> Page excerpt:

-------

How your body inherently responds to foods is based largely on genetics. UT Southwestern is a leader in molecular biology, which is essentially the study of genetics. The No. 1 factor in what determines natural lifespan is gene expression. Even if we were to cure all disease, most people would die between the ages of 80 and 100. Everyone's DNA is similar, but it's expressed differently, which accounts for individual responses to food and nutrition. The Center for Human Nutrition has become linked with UT Southwestern's Human Genome Project. Here at the National Institutes of Health-funded Genome Science and Technology Center, this effort is led by Dr. Glen Evans, director of the Eugene McDermott Center for Human Growth and Development.

The goal of the Human Genome Project is to determine the structure of the whole human genome. The time has come for us to apply our vast and growing knowledge of molecular biology to human problems. The link between the Center for Human Nutrition and the Human Genome Project is an important step in this direction. The genome consists of the genetic code, which is made up of the DNA in cells. The entire code is written in four letters, the four chemical components of DNA. These components are called A, T, G, C. These letters make up words, called genes. There are 3.3 billion code letters in the human genome. This is equivalent to the letters in 10 Encyclopedia Brittanicas. And all this information is packed into each cell in your body. All the code letters in the genome produce about 100,000 genes. Each gene makes one protein that is used by your body.

-------

> Task instructions:
1) Answer these questions using the genetics passage:
(a) Between what ages would most people die even if all disease were cured?
(b) Who leads the effort at the Genome Science and Technology Center?
(c) How many code letters does the human genome contain?
2) List the letters the genetics passage says the genetic code is written in.
3) Rewrite the genetics passage from "How your body" to "Growth and Development.", replacing "gene expression" with "the way genes are expressed".
The material plays no part in this.

> Information provided:

-------

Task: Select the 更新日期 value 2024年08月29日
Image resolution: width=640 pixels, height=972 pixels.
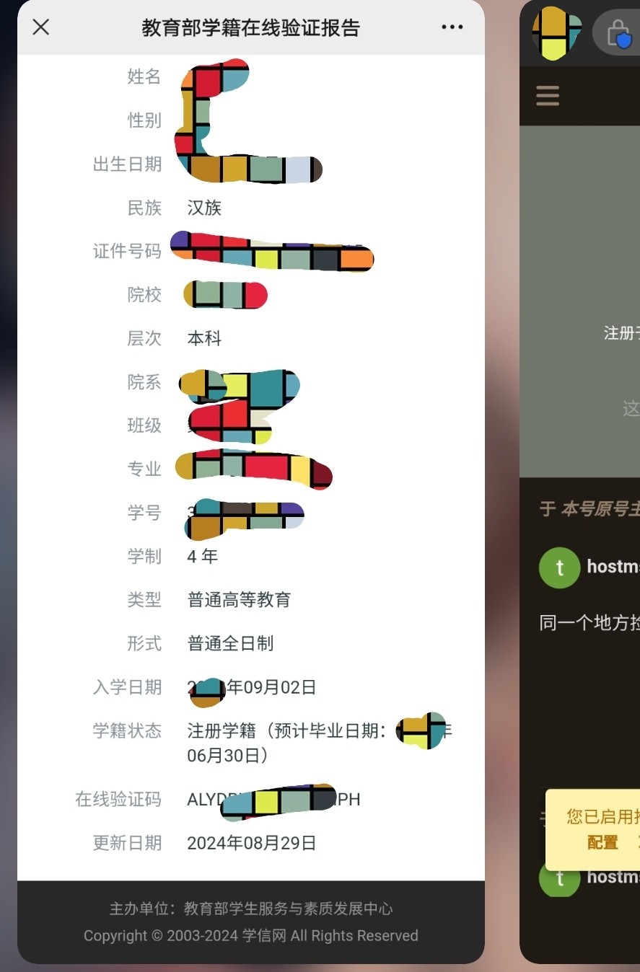Action: pos(252,843)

-------

> Responses to the exercise:
1)
(a) Between 80 and 100.
(b) Dr. Glen Evans, director of the Eugene McDermott Center for Human Growth and Development.
(c) 3.3 billion.

2) A, T, G, C

3)
How your body inherently responds to foods is based largely on genetics. UT Southwestern is a leader in molecular biology, which is essentially the study of genetics. The No. 1 factor in what determines natural lifespan is the way genes are expressed. Even if we were to cure all disease, most people would die between the ages of 80 and 100. Everyone's DNA is similar, but it's expressed differently, which accounts for individual responses to food and nutrition. The Center for Human Nutrition has become linked with UT Southwestern's Human Genome Project. Here at the National Institutes of Health-funded Genome Science and Technology Center, this effort is led by Dr. Glen Evans, director of the Eugene McDermott Center for Human Growth and Development.